[Text shown]
2024-05-29 Feng Xue <f...@os.amperecomputing.com>
gcc/
* tree-vect-loop.cc (vect_reduction_use_partial_vector): New function.
(vectorizable_reduction): Move partial vectorization checking code to
vect_reduction_use_partial_vector.
---
gcc/tree-vect-loop.cc | 138 ++++++++++++++++++++++++------------------
1 file changed, 78 insertions(+), 60 deletions(-)

[Data lines]
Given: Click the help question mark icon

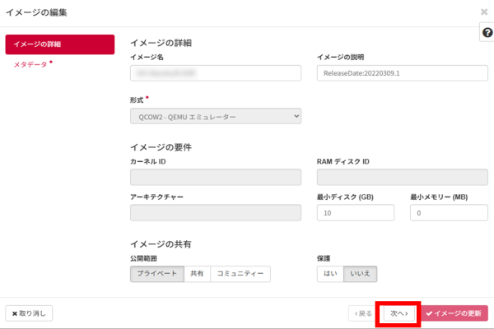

[Prompt] According to the GCC patch note, which function in tree-vect-loop.cc is new?

[Completed task] vect_reduction_use_partial_vector